Image source: http://hariansib.co/photo/dir062016/hariansib_Kapolresta-Medan-Pimpin-Sertijab-Wakapolresta.jpg
Meskipun timbul beberapa tempat tinggal sakit kepada wilayah yang menyatakan keberatan untuk ikut program kesehatan yang ditetapkan pemerintah karena belum terlunasinya hutang, Ikatan Dokter Indonesia (IDI) berkomitmen untuk memprakarsai pentingnya dokter mempunyai agunan sosial.
Karena itu Ketua IDI, Dr. Zaenal Abidin menegaskan & mendesak pemerintah untuk memperbaiki regulasi & wahana kesehatan yang belum lengkap kepada beberapa wilayah.
"Kelangsungan tenaga kesehatan & fasilitas kesehatan harus dijamin beroperasi memakai baik. IDI masih menganggap kalau iuran terlalu rendah. Kami tidak ingin BPJS colaps, akan tetapi porto ini sangat memilih," kata Zaenal yang ditemui kepada kantor BPJS Kesehatan, Cempaka Putih, Jakarta, Kamis (2/1/2014).
Menurut Zaenal, regulasi yang baik akan mendukung praktik kedokteran yang baik. Dan dari segi perlindungan hukum, regulasi pun harus timbul perlindungan hukumnya.
Untuk itu, IDI berharap BPJS bisa mengajak semua profesi kepada dalamnya mirip IDI, IBI (Ikatan bidan Indonesia), PDGI (Persatuan Dokter Gigi Indonesia), Persi (Persatuan Rumah Sakit Seluruh Indonesia) dan IAI ( Ikatan Apoteker Indonesia) supaya ikut melakukan pengenalan ke wilayah.

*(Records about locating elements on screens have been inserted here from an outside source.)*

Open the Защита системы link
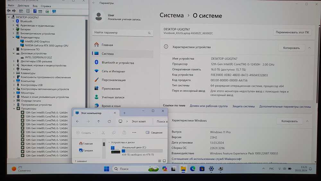 tap(243, 106)
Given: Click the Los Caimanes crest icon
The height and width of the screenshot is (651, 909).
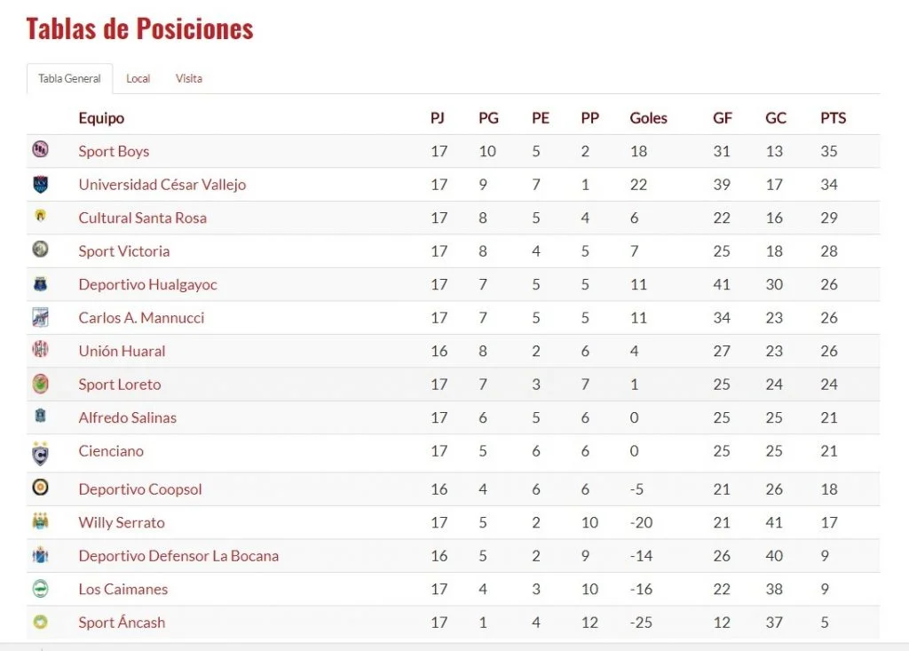Looking at the screenshot, I should [x=40, y=589].
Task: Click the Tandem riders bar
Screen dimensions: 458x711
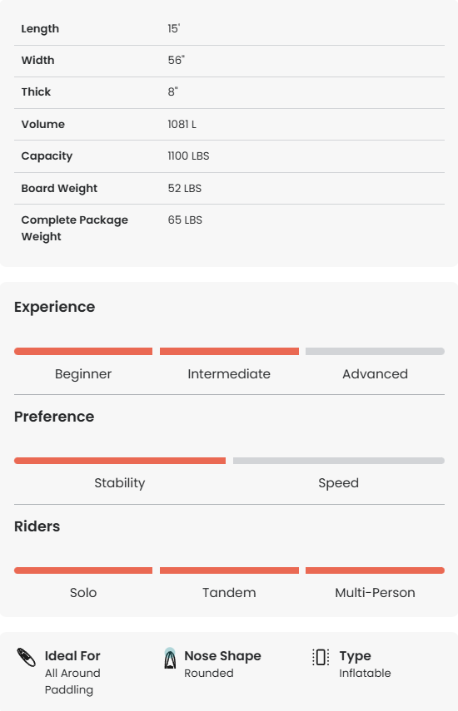Action: pyautogui.click(x=229, y=570)
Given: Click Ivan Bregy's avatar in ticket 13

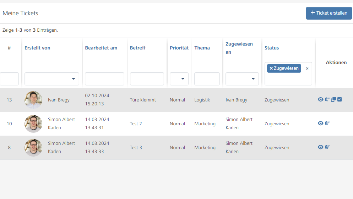Looking at the screenshot, I should coord(33,100).

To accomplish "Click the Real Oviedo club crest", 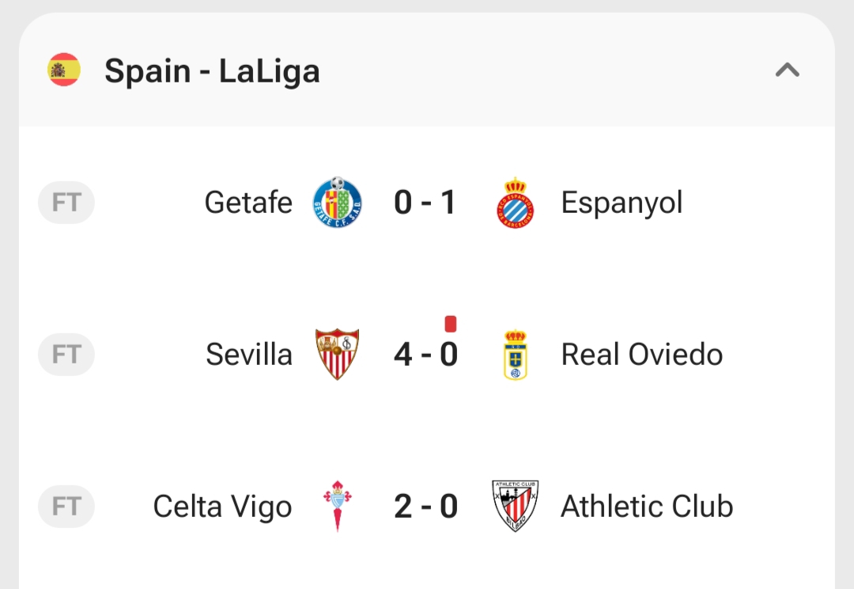I will [x=516, y=354].
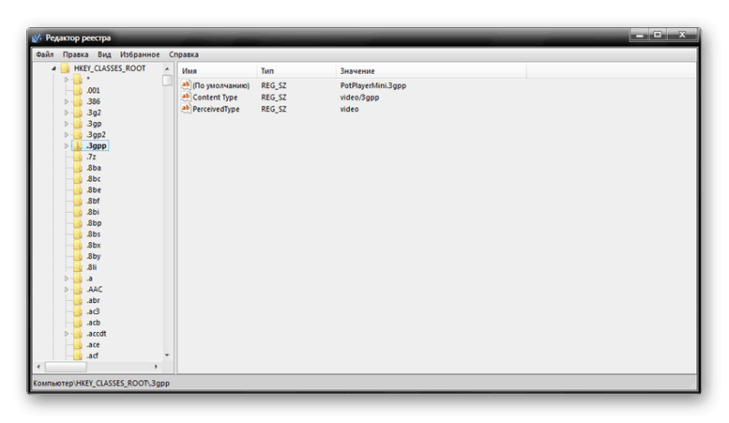Click the .abr key folder icon
Screen dimensions: 729x423
click(77, 300)
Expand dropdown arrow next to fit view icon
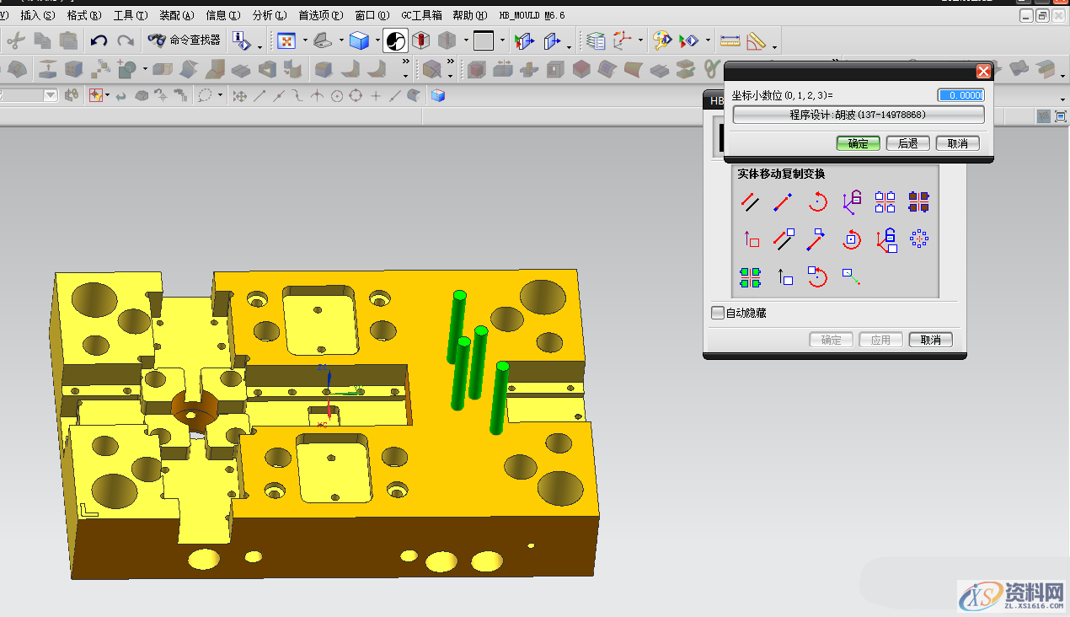 point(304,40)
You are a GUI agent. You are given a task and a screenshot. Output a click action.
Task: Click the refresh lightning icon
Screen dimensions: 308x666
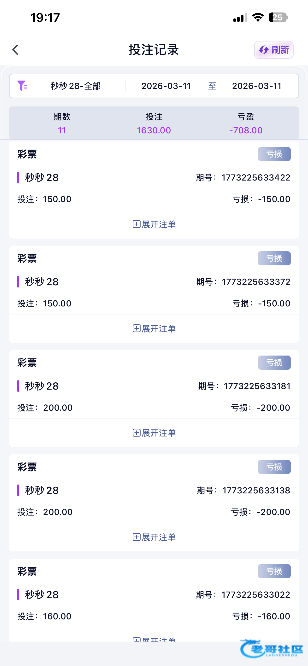264,50
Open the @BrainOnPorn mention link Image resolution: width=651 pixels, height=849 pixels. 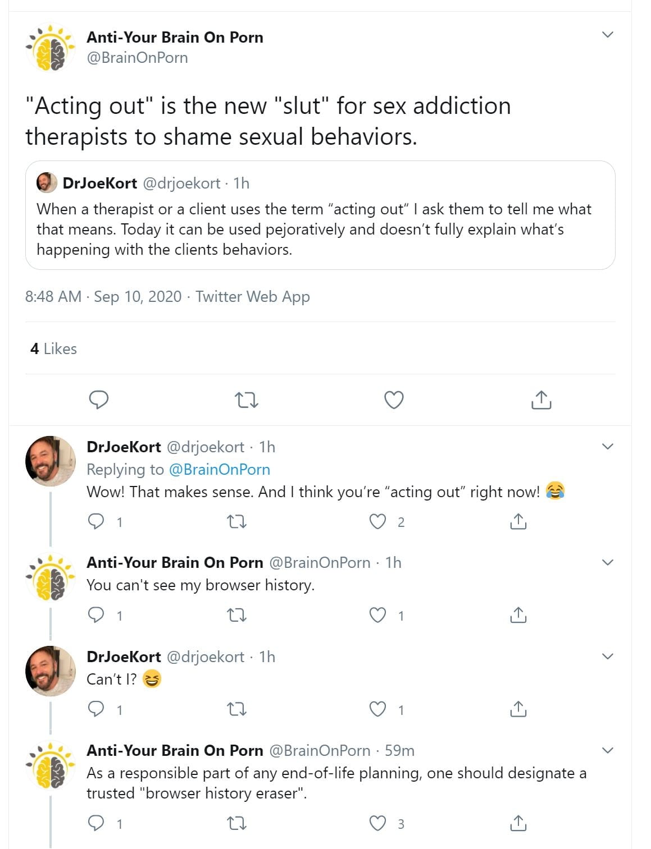[219, 469]
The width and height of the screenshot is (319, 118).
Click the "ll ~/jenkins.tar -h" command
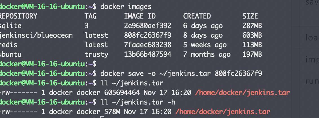[x=138, y=102]
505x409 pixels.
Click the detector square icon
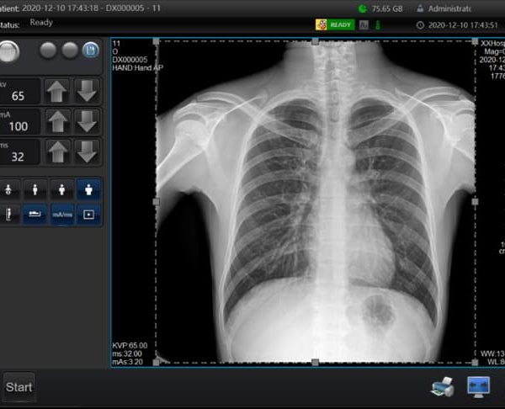point(89,215)
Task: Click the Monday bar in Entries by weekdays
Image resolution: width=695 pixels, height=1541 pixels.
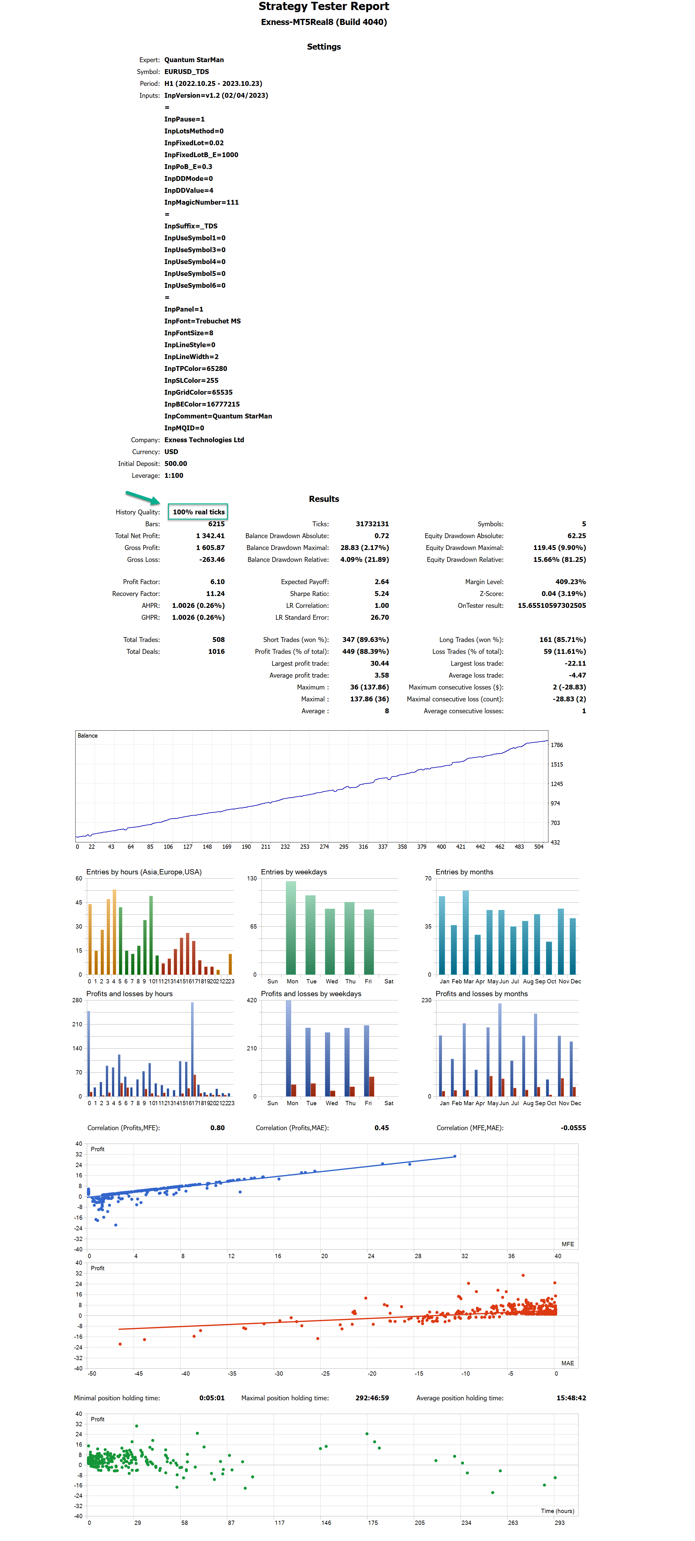Action: click(x=291, y=927)
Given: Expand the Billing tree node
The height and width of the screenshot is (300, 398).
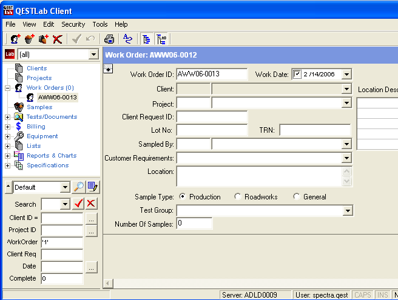Looking at the screenshot, I should coord(8,127).
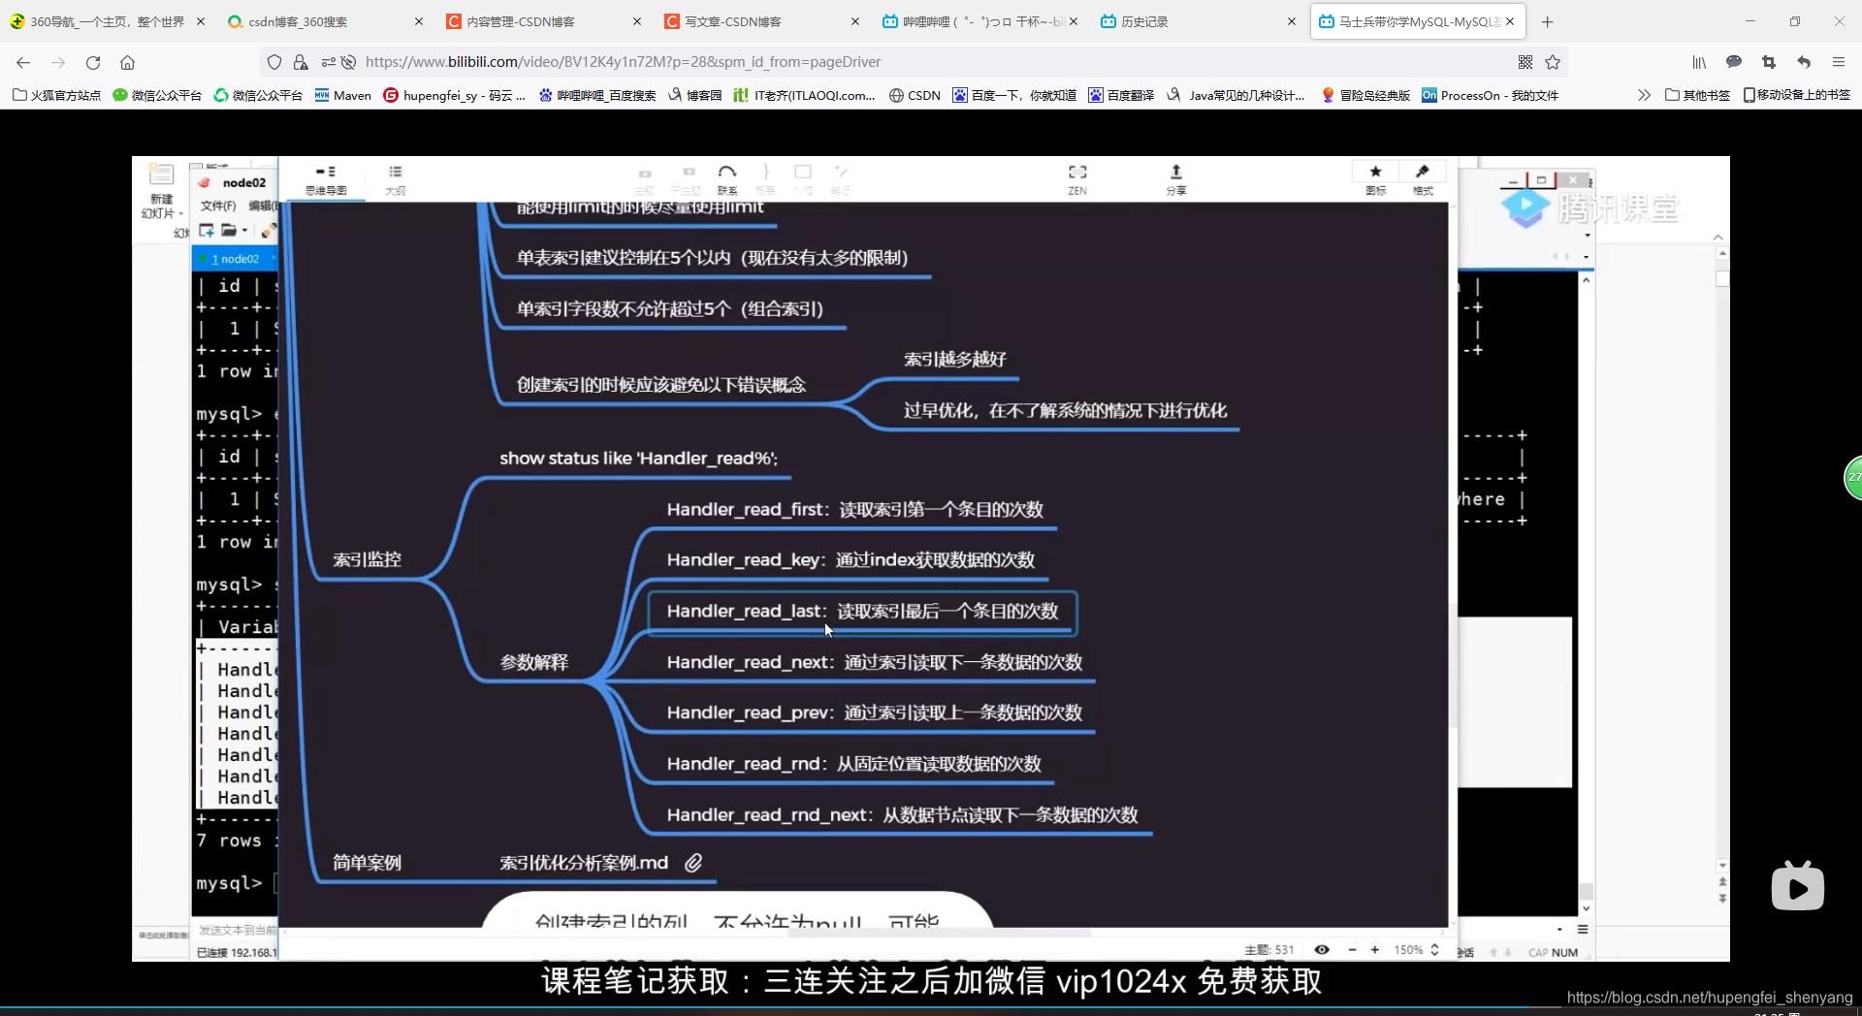1862x1016 pixels.
Task: Select the 思维导图 mind map tab
Action: click(x=325, y=179)
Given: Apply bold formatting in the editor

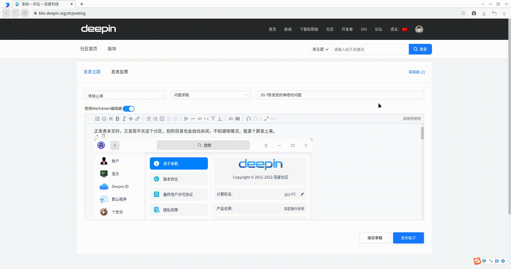Looking at the screenshot, I should [117, 119].
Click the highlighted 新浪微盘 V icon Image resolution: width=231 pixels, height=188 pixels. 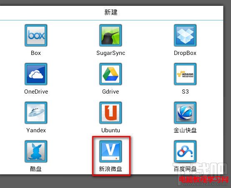pos(110,151)
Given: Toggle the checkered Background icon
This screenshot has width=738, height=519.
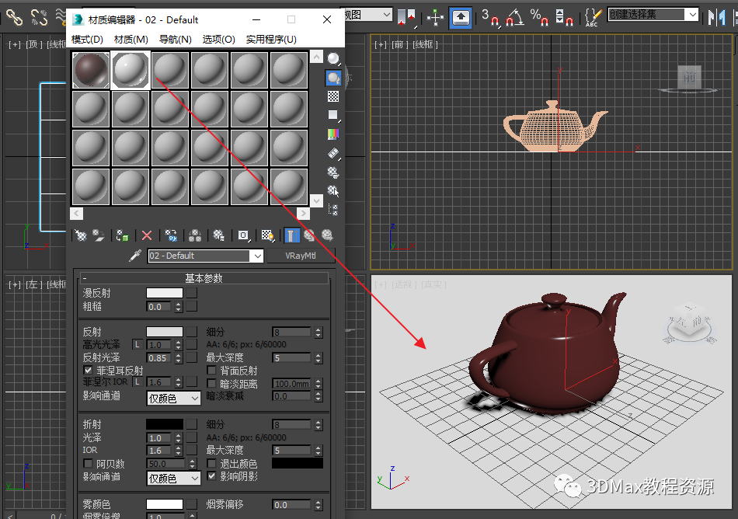Looking at the screenshot, I should pos(333,96).
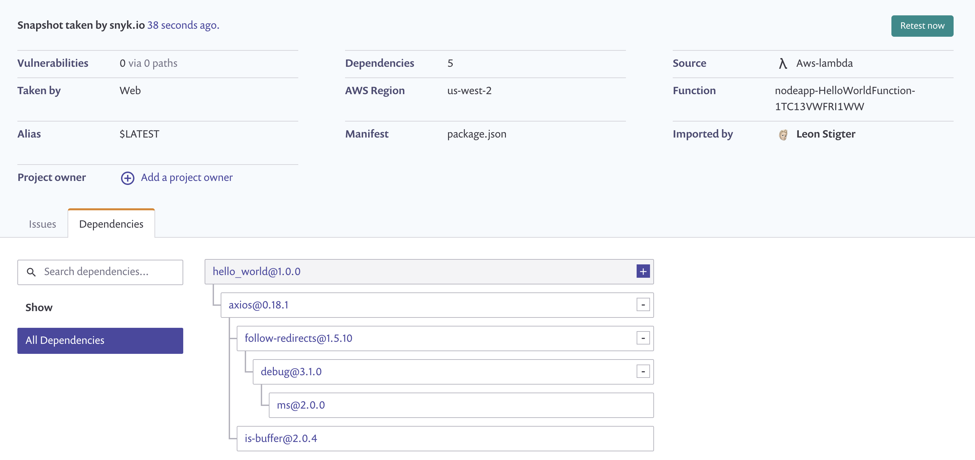Switch to the Issues tab

[x=42, y=224]
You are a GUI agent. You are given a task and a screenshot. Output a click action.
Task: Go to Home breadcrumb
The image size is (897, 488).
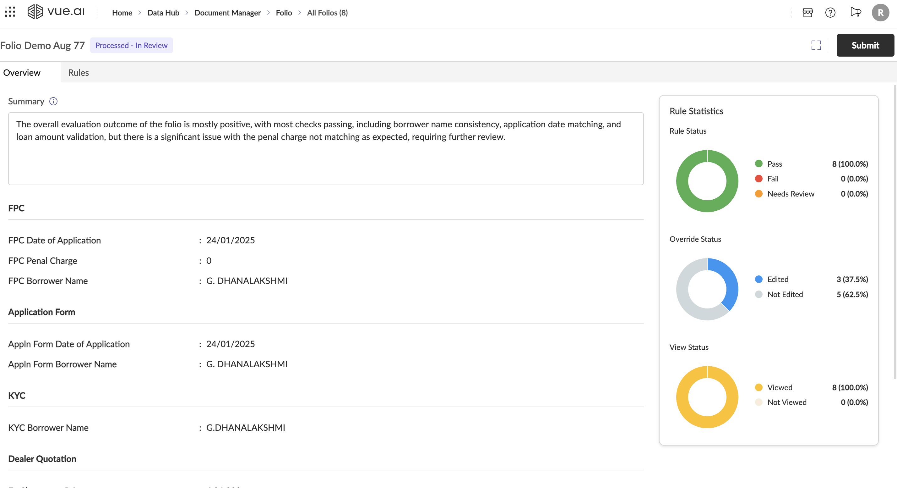[122, 13]
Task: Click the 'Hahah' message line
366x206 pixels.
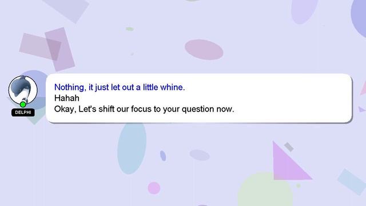Action: point(67,98)

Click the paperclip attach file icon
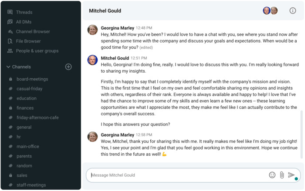tap(281, 175)
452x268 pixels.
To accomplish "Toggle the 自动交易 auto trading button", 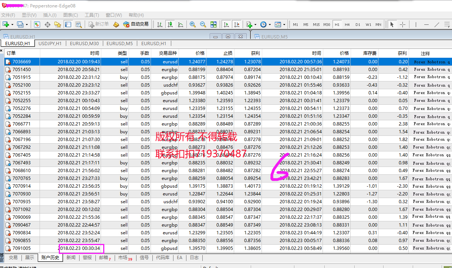I will [136, 24].
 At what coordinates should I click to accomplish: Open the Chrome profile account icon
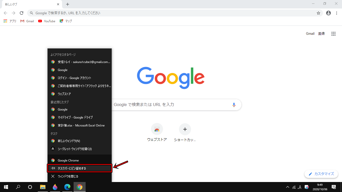[328, 13]
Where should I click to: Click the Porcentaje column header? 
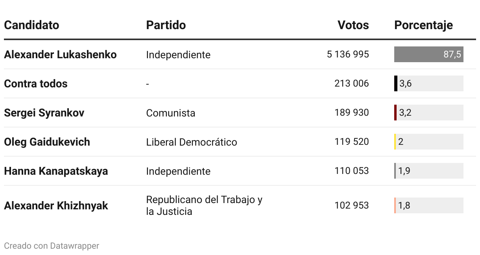[x=423, y=25]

"Jangan buat kecewa rakyat, sekali kita menciptakan kekecewaan, maka kita akan mengurangi kepercayaan mereka," jelasnya.
(Fit/Abd)
*Bagi Knda yang ingin mengetahui yang akan terjadi ujian CPNS 2013 silakan klik kepada cpns.liputan6.com
Baca juga:
Syarat Daftar Jadi Peserta JKN
Perbedaan Asuransi Sosial & Komersial
Angka Kematian Bayi kepada Indonesia Masih Tinggi, Apa Sebabnya?
Pemilik KJS kepada Jakarta Tidak Bisa Dobel Klaim Kalau Ada JKN
Sistem Layanan Kesehatan Berjenjang dalam JKN, Apakah Itu?
Begini Cara Daftar JKN untuk Peserta Perorangan!